Chicago Mayor Rahm Emanuel ended the nine-month-long pursuit to hand over Midway Airport via public-private partnership (PPP; P3) on the basis that bidding would be non-competitive because one of the final two consortia in contention backed out.
The decision marked the second abortive P3 for Midway. A 2009 agreement granting a 99-year lease to a team led by Citi Infrastructure Investors (CII) in return for $2.5 billion collapsed in the wake of the global financial crisis (GFC).
But the uptick in P3 deal flow in America post-Crisis, not to mention the apparent backing the project had in city hall, touted ‘Midway v2.0’ as a winner. Industry reaction to the abrupt anti-climax of the closely watched PPP effort ranged from shock to resignation.
“Unbelievable,” one exasperated US official with a prominent infrastructure company remarked to Infrastructure Investor upon learning the ‘Windy City’ had halted the tender.
Zane Gresham, a partner with law firm Morrison & Foerster, called the canceled PPP frustrating.
“That Midway was called off is a disappointing development,” says Gresham. “I don’t think anyone saw it coming.
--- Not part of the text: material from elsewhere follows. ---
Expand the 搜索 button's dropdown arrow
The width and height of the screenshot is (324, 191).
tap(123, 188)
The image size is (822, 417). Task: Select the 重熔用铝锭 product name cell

I’m quite surprised myself”.
Attorney Gresham, who represented the airline industry in the successful P3 for Luis Munoz Marin International Airport (LMM) in Puerto Rico, maintains airport P3s in the US remain a solid proposition.
“There are not a lot of people who could speak generally about airport PPPs based on Chicago,” Gresham stresses.
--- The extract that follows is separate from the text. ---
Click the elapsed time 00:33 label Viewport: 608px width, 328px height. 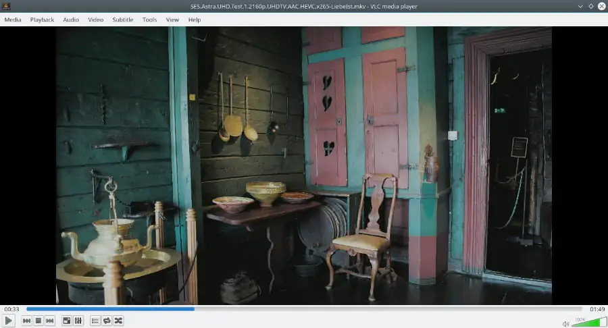(11, 309)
For its part, Chicago quickly framed Midway as a procedural breakdown, not a political issue. But any explanation – political or not – is cold comfort for the asset class.
“[The first deal for Midway] didn’t close because the financial world collapsed between the bidding date and the intended closing date,” explains Mayer Brown partner John Schmidt.
Emanuel terminated the latter Midway tender when Industry Funds Management (IFM) and partner Manchester Airports Group (MAG) pulled out, leaving Macquarie Group and Ferrovial the lone remaining bid team.
Chicago was purported to have been looking for $2 billion in exchange for a 40-year lease. Emanuel, in defending dropping the project, said bidders did not meet the “bar I set for the city”.
Macquarie declined comment while a US executive from IFM did not respond to Infrastructure Investor. Ostensibly, Emanuel, a friend to the private sector who set up the Chicago Infrastructure Trust (CIT), made good on his pledge of a transparent Midway bid.
But Chicago in 2013 is still coping with the political baggage that comes with being ground zero for privatisation in America. In particular, a contentious 2008 P3 that leased downtown parking for 75 years has lingered with voters.
Consider also that the city council voiced leeriness about the project while inspector general Joe Ferguson worried that Midway was undervalued. Plus, as Gresham pointed out, Midway is “reasonably well-run as is…not in need of major efficiency- or revenue-enhancement”.
Forget competitive bidding and high bars – Midway would have regardless been a tough sell politically, even for Emanuel.
Yet, the reality for the industry is this: Midway, the second-largest airfield in the Chicago metropolitan area, would have gone a way to spurring a pipeline of P3s for airports – long a mainstream infrastructure sector in Europe, but still a non-starter in the US.